You can even choose a domesticated devil’s claw or a gourd like the O’odham Small Biloba or Wapko, an O’odham dipper gourd.

Through the organization’s Native American Seed Request Program, Indigenous gardeners can access seeds that originate from the many Native American communities throughout the Southwest. This access is intentional, according to SRPMIC Community Garden Coordinator and NS/S Chair Jacob Butler.

“Historically, with the archeological footprints we have, there is evidence to show that there are major trade routes, and these routes extend all the way to Mesoamerica and into the Midwest [from the Southwest region],” said Butler.

“For the Native peoples from Arizona, in order to survive in an arid environment like this, it made more sense to get along with people than it did to fight with them. So, there was a lot of trading going on. Although a seed may be attributed to the O’odham, that doesn’t diminish the relationship that seed may have had in another community. Linguistically, the Hopi and the O’odham are related, and there is evidence that there was a lot of trade going on between these two communities in the pueblo area and on the mesas. Some of the seeds that we have here may have been seeds that they once had, and vice versa. Understanding that seeds were commonly traded among tribes, and keeping the traditional values that these seeds are alive, a lot of tribes, including ours, say that the seeds are their relatives. As a non-Native entity, NS/S doesn’t want to make the statement that this seed belongs to one tribe over another.”

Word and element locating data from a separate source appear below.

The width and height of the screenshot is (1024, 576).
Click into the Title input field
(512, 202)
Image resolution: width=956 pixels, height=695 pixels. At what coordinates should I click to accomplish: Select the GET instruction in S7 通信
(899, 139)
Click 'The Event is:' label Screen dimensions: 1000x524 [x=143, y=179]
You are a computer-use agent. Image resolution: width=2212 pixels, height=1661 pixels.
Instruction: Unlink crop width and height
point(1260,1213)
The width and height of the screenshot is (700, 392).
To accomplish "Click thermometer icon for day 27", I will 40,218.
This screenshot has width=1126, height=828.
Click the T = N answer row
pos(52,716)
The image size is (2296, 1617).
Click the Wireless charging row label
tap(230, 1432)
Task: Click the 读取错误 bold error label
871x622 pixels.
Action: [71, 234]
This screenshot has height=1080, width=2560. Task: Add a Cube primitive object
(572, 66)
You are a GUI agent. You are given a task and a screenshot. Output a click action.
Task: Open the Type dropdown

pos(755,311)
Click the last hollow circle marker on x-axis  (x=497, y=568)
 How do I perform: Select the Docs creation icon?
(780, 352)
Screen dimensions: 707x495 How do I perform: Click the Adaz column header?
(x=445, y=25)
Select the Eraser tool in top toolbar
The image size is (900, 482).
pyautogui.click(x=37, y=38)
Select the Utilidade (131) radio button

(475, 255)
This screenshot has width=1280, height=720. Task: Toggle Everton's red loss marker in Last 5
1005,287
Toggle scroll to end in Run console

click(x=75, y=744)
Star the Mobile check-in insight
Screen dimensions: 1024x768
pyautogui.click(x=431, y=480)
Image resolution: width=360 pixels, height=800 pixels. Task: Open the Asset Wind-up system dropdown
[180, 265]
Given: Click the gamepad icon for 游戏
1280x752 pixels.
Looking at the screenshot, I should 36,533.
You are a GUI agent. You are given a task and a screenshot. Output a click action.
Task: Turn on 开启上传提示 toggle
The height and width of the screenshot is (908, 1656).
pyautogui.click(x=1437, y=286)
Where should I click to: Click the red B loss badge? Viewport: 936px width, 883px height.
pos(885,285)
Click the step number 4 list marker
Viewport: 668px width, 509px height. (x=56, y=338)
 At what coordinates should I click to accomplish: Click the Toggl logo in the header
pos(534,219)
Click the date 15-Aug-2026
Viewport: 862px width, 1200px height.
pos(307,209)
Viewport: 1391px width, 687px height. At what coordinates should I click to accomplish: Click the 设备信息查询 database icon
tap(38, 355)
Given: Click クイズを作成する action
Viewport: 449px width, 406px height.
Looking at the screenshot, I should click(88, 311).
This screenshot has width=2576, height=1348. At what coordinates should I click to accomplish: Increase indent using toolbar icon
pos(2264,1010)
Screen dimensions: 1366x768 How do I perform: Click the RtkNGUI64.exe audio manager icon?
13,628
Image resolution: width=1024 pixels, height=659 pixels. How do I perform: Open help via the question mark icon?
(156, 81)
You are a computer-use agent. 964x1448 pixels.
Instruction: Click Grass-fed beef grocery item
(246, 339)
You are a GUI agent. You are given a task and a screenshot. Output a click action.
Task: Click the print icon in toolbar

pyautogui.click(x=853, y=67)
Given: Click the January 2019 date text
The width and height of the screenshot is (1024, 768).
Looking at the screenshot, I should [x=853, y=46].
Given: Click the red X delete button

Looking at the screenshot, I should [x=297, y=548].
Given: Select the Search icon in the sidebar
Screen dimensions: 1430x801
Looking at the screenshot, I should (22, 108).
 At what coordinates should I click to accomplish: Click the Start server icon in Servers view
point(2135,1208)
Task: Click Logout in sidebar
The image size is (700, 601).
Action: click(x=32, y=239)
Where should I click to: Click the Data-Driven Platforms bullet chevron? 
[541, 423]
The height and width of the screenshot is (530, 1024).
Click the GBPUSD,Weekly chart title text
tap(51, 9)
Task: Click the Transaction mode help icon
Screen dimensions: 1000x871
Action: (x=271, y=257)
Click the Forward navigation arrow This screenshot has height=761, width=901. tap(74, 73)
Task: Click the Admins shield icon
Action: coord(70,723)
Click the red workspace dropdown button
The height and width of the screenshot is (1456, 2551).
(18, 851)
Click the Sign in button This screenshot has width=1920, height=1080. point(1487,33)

According to the Native Seeds/SEARCH 2020 annual report, the organization donated 7,300 seed packets to the Native American Seed Request Program, which is up 16% from 2019. Additional assistance to COVID-19 relief projects in Native communities were 1,730 packets not included in the Native American Seed Request count. An additional 45.7 pounds of seeds were given to Native communities to supplement community seed stocks.

Butler said that Indigenous gardeners and growers can take advantage of the NS/S Partner Gardener Program, which has some of the rarer seeds at risk of being lost.

“[With the Partner Gardener Program] we will not only help ourselves, but future generations of gardeners here at SRPMIC and all across Indian Country and the general public as well,” said Butler. “If at any time those seeds are at risk of being depleted to the point where NS/S couldn’t offer them anymore, the first tier that would be put on hold would be the general public access.”